Unveiling transcriptomic sex differences of multiple sclerosis: an in silico atlas across cell types analysing scRNA-seq and snRNA-seq data

 Multiple sclerosis (MS) is the leading cause of nontraumatic disability in young adults. Its major hallmark is myelin damage in the central nervous system, resulting in chronic neuroinflammation and neurodegeneration. Sex differences in the incidence, prevalence, disease progression, symptom variability, and response to treatment of MS have been reported. However, the molecular mechanisms underlying these differences remain poorly understood. The aim of this work is to exhaustively characterize sex bias in MS by cell type. To this end, we performed an in silico analysis of scRNA-seq and snRNA-seq data using the R programming language. First, we performed a systematic review in public repositories following the PRISMA guidelines. Three datasets were identified, each representing a different MS subtype. Then, we processed each selected dataset independently. After the annotation of the different cell types, all of them were fully characterized with the following analyses: differential gene expression, functional profiling, signaling pathways and cell-cell communication. In this seminar, we will focus on the secondary progressive MS subtype in nervous tissue, where the results obtained for astrocytes, microglia, neurons, oligodendrocytes, and oligodendrocyte precursor cells will be addressed

12:00 – 12:30 Milagros Buffa

Targeting MCL-1 and BOK Interaction: Hit Compound Optimization and Mechanistic Insights for Cancer Therapy

Finding new cancer therapies is critical to improve treatment options and increasing patient survival.
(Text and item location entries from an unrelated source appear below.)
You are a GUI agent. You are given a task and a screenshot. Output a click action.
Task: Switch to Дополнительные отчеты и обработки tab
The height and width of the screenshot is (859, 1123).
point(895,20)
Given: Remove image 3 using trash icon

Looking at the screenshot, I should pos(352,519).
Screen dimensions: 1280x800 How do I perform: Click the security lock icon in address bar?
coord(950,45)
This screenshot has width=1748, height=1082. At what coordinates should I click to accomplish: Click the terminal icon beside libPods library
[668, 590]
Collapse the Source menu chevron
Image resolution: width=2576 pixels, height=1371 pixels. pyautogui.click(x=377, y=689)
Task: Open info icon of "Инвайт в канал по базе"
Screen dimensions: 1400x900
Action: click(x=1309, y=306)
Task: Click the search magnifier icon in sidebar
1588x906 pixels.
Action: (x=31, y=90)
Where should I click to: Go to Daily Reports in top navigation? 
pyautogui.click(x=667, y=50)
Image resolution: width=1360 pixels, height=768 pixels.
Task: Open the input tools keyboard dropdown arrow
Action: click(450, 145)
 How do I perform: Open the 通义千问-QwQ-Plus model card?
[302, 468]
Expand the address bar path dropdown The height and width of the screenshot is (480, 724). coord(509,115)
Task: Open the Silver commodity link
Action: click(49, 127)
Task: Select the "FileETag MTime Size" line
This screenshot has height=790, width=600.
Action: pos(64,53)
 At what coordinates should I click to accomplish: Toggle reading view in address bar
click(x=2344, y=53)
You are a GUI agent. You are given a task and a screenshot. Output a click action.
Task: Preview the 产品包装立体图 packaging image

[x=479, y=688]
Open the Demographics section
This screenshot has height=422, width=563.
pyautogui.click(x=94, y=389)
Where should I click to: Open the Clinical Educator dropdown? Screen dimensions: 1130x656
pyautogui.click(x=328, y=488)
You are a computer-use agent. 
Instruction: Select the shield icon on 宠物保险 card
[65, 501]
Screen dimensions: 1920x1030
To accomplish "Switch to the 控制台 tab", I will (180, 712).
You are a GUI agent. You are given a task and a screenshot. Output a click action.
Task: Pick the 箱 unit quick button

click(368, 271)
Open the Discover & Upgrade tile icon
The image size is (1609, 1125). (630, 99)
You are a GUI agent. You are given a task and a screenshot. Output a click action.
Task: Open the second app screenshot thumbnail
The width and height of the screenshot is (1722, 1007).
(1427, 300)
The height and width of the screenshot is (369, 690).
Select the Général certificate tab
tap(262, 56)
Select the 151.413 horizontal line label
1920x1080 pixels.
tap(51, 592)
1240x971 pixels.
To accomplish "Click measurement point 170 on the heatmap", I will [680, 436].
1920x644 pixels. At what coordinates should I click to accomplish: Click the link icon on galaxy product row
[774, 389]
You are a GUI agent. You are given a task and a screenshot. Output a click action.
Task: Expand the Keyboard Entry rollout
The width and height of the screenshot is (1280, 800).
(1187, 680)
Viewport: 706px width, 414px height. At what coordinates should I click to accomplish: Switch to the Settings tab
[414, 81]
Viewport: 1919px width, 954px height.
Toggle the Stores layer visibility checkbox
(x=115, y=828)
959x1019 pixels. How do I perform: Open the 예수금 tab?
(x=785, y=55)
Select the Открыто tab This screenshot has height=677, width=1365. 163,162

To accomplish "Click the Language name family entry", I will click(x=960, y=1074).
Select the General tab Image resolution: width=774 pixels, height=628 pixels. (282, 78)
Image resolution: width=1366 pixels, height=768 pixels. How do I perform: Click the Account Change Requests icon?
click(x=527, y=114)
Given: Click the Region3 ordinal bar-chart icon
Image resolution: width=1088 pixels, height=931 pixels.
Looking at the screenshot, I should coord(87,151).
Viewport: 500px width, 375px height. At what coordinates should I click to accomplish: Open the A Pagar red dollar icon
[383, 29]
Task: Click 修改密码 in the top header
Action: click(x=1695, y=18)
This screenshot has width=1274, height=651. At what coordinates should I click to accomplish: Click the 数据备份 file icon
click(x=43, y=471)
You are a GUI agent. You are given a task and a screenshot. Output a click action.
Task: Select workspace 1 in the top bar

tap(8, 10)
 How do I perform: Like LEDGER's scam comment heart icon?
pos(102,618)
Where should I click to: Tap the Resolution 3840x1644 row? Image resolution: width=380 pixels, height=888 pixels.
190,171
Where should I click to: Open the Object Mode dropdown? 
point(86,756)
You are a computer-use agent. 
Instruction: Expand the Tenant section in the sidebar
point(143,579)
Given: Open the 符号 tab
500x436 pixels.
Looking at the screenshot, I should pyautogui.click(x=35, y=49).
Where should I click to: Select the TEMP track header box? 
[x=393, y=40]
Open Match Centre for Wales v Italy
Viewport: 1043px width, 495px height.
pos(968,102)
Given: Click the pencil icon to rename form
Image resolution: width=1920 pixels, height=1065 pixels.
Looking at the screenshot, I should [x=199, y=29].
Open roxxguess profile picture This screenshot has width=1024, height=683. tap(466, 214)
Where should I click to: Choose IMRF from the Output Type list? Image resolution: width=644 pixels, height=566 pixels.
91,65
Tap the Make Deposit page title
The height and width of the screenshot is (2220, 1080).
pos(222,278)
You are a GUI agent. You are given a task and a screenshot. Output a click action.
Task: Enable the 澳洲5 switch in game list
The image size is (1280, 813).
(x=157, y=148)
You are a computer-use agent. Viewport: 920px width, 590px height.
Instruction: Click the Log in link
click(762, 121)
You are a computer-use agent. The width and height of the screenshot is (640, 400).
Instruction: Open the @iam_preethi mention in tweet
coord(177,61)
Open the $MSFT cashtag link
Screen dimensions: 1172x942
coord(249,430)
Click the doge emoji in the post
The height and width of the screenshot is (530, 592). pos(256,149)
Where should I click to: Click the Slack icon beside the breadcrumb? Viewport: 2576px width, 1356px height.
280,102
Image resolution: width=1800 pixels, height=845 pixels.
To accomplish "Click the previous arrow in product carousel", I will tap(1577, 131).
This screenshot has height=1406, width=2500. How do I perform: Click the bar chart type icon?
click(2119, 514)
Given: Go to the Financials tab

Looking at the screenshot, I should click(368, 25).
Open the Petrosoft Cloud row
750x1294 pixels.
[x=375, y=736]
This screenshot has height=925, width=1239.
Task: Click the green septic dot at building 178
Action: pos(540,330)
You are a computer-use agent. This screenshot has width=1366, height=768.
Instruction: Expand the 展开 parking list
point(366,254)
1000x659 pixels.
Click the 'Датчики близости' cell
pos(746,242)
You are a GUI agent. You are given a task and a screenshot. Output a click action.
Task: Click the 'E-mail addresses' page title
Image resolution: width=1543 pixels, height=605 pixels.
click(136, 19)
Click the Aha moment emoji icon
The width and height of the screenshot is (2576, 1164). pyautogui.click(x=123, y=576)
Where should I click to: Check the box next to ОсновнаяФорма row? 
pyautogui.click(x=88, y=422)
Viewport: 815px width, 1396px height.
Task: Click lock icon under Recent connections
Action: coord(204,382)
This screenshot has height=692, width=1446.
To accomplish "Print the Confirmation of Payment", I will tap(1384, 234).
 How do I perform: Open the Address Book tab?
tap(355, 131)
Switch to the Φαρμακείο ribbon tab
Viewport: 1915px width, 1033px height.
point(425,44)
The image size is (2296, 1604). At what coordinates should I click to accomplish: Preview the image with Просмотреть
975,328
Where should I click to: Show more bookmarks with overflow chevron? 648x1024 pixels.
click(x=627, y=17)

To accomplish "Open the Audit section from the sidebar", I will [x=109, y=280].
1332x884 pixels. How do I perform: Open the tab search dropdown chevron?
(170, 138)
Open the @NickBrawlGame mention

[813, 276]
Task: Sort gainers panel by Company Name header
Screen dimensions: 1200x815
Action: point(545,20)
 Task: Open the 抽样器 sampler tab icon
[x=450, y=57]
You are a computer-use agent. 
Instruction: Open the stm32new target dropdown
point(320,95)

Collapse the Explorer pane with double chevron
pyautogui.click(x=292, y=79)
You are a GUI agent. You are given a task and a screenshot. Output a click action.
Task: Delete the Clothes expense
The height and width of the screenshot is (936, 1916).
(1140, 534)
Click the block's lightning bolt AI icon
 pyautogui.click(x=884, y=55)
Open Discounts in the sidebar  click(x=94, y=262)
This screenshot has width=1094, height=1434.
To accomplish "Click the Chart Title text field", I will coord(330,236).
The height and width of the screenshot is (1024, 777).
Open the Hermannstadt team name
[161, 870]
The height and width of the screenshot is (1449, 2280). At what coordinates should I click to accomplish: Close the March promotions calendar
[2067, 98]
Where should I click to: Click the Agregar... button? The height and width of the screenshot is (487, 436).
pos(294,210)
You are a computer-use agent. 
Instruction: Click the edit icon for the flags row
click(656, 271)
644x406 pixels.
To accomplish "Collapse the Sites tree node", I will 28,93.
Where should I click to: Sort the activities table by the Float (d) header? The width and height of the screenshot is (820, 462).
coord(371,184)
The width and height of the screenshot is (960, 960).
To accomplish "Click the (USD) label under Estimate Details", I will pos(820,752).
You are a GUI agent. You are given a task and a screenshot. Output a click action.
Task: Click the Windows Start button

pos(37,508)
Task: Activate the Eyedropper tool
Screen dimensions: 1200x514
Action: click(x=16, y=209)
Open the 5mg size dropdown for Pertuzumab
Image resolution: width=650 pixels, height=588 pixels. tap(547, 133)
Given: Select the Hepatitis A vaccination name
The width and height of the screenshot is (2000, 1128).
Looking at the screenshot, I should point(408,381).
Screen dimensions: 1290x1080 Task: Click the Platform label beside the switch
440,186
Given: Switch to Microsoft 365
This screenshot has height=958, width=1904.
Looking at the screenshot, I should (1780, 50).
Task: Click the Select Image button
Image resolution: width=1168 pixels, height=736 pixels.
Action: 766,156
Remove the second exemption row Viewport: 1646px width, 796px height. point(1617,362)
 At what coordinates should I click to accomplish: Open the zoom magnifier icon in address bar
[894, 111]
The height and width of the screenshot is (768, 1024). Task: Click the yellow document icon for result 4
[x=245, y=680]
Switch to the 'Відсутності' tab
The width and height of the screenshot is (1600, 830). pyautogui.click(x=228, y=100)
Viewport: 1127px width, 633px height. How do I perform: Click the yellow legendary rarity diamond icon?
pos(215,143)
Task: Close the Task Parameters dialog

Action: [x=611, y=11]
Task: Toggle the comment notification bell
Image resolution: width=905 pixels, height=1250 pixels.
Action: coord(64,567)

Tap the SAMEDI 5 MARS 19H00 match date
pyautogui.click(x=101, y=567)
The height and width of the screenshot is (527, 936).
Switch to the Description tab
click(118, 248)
Dr. Mar Orzaez’s laboratory has discovered a hit compound for a new therapeutic target. In the outer mitochondrial membrane, induced myeloid leukemia cell differentiation protein (MCL1) and BCL2-related ovarian killer (BOK) interact through their transmembrane domains. Our hit compound, MBoIN 179, disrupts this interaction and releases BOK to induce cell death. To optimize the structure of our compound and learn more about its mechanism of action, we are performing several structural studies. Additionally, as a high overexpression of MCL-1 has been observed in lung tumours, we are performing functional experiments on 2D and 3D lung cancer models with our hit compound, to highlight the potential cell death effect of MBoIN 179.